Rare Disease Day 2018: What Industry Can Learn from the Rare Disease Community About Engaging Patients

By Deborah Fowler, Managing Partner, Green Room Communications

As marketers and communicators, we frequently advise our pharma and biotech clients to engage directly with the patient community. But how can we most effectively – and compliantly – do this? As today is Rare Disease Day, I thought this would be a great opportunity to call attention to how we in industry can really help the rare disease community.

Rare diseases by definition affect small numbers of people, sometimes just a few dozen or less, in one country. Patients and parents are desperate to connect with one another, and often one or a group of patients will find ways to connect to share their journeys and experiences through social media or online communities. However, these groups often lack a formal, non-profit designation and a cohesive mechanism for more widespread collaboration, education and advocacy.

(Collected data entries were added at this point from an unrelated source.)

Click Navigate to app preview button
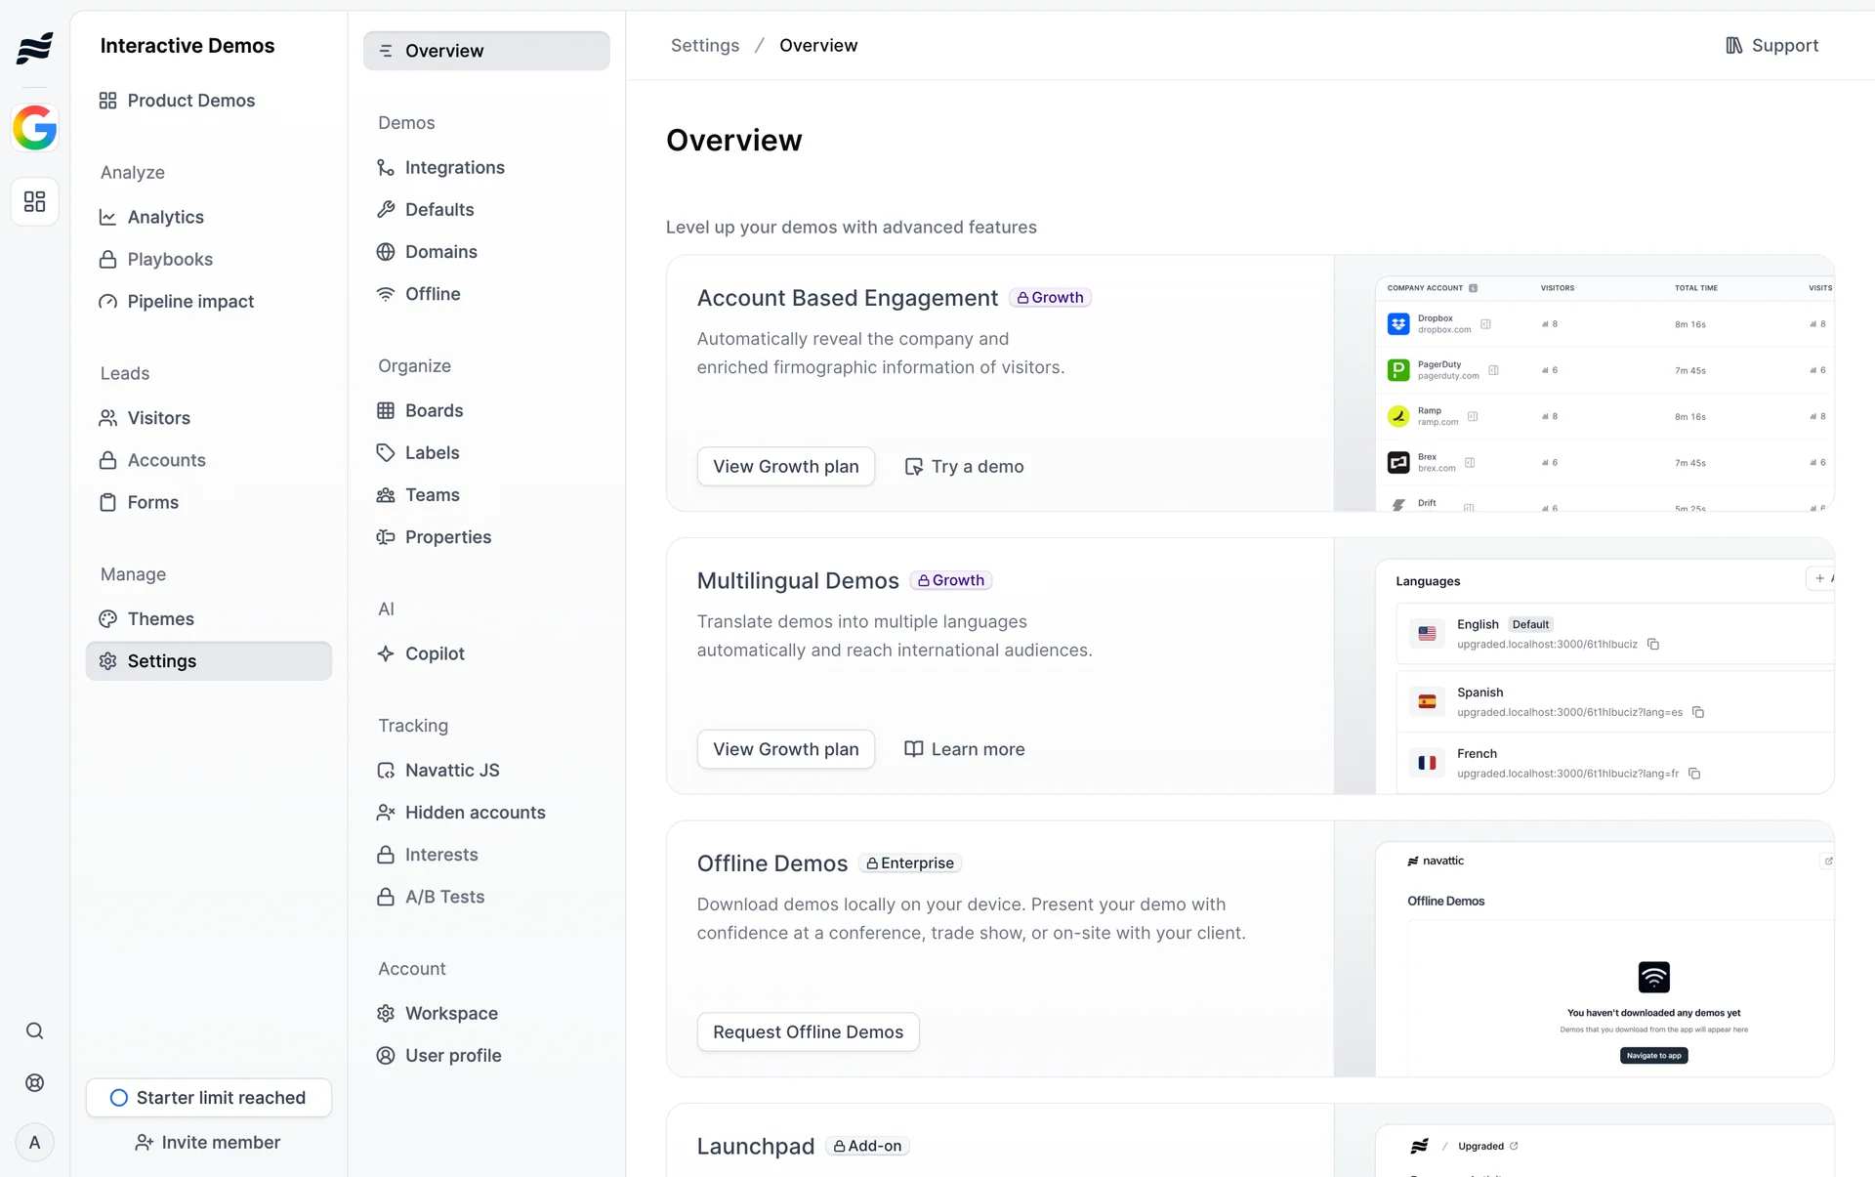Viewport: 1875px width, 1177px height. [x=1653, y=1056]
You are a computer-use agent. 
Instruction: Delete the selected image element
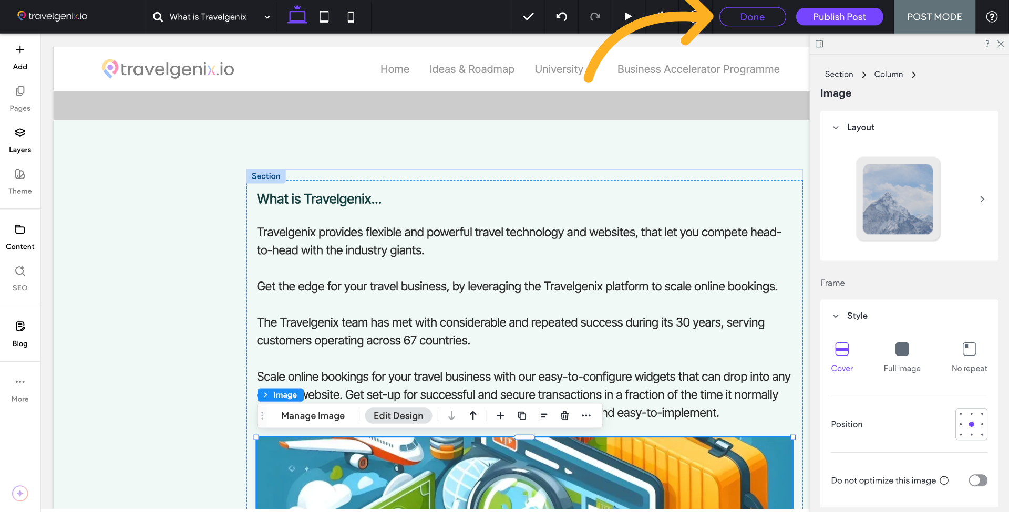point(564,415)
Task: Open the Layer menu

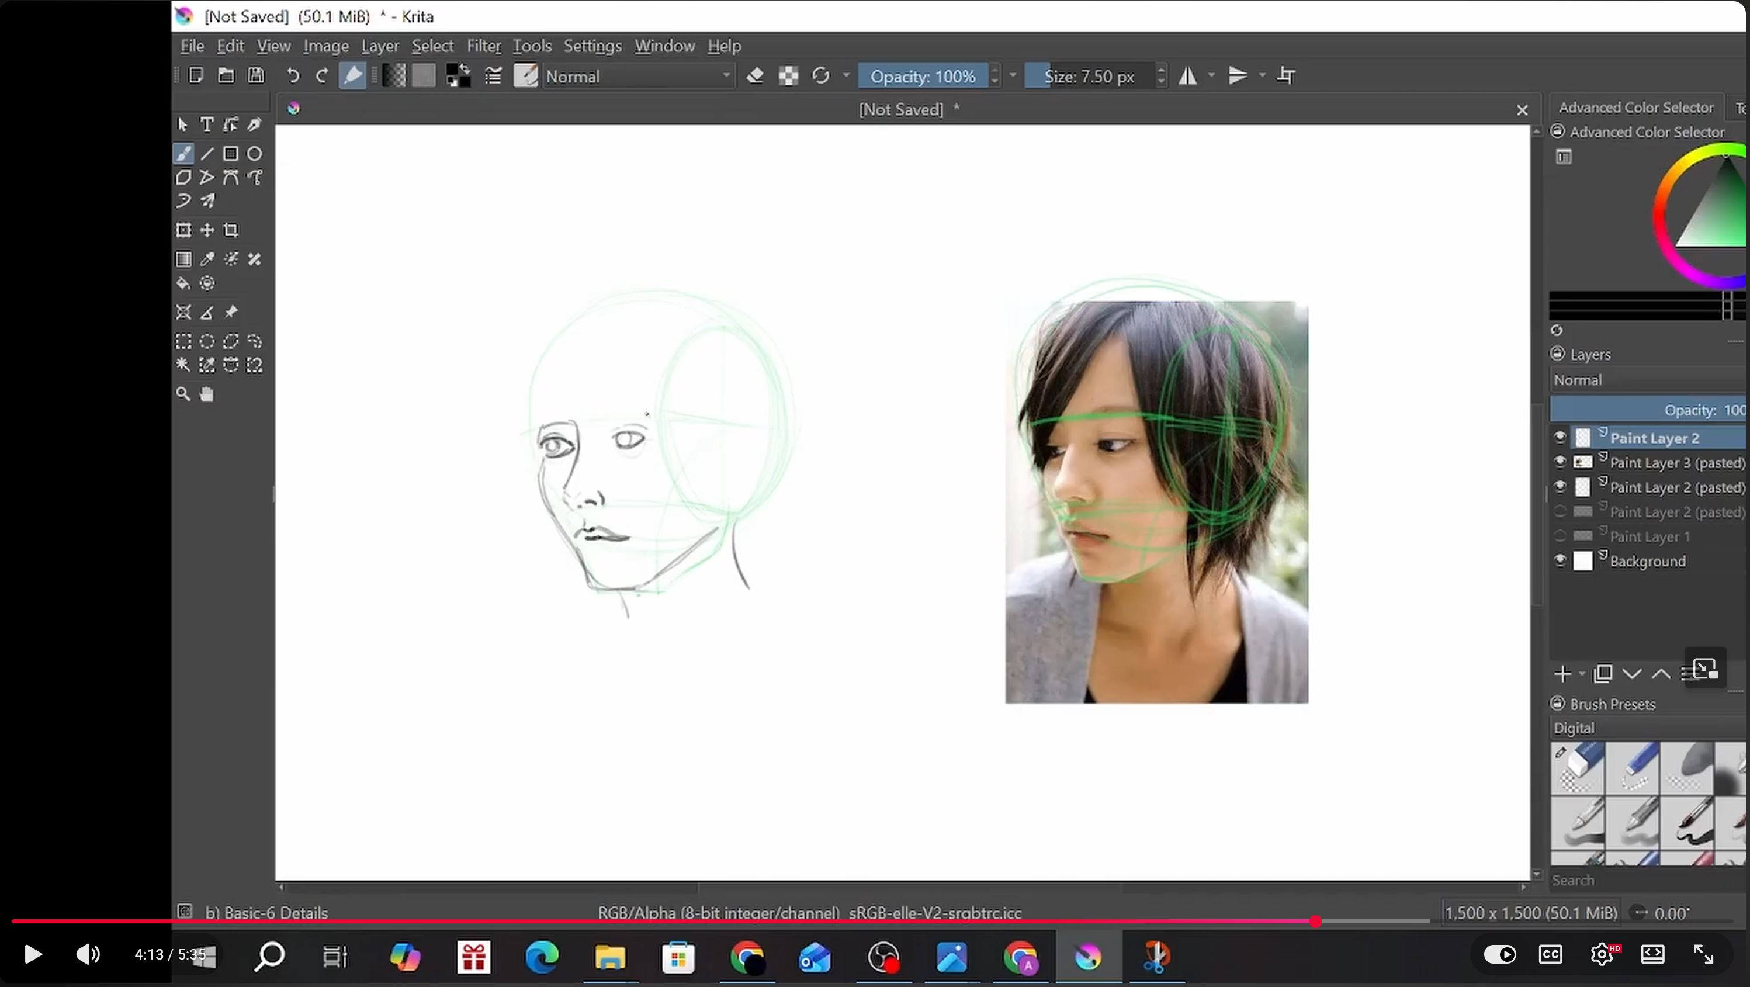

This is where industry can really help. Companies committed to fighting rare diseases can provide the partnership needed to establish independent patient-run advocacy organizations or provide support for certain activities such as a website or patient meetings. Industry can be a very effective partner to the rare disease community so long as it follows an ethical code of conduct, is transparent about its role and clear about its purpose.

Industry is perfectly poised to empower the rare disease community. Companies in this space have relationships with key stakeholders, researchers and clinicians who are experts in these disease areas who understand the unmet medical needs of patients and their families, their unique struggles and concerns. Helping patients with rare disease is fundamental to industry core values and mission to “put the patient at the center.” Now it’s time to walk the talk.

Through advocacy, industry can involve patients in clinical trial design, marketing materials, education, access challenges, value proposition and so much more. After approved therapies are on the markets, advocacy provides early signs to issues, compliance challenges and so much more. Patients appreciate having their voices heard and value the expertise a partner can provide in allowing them to amplify their presence, educating health care providers, patients and the public, and fostering a sense of community. It’s truly a win-win.

The U.S. Food & Drug Administration doesn’t provide formal guidance for industry, though PhRMA has published guiding principles and BIO has similarly released patient engagement principles to keep in mind when interacting with patient organizations.

I encourage companies to talk to patients, caregivers and advocates. Ask what they need and find ways to partner in ways that can benefit everyone involved. Industry can work effectively in partnership with advocates and the communities of patients they serve. Engagement is key.

Today, we honor those companies that have had the courage to commit to orphan diseases and pioneer not only innovative therapies, but ways to partner with patient communities to make a real difference in the lives of these families. Thank you.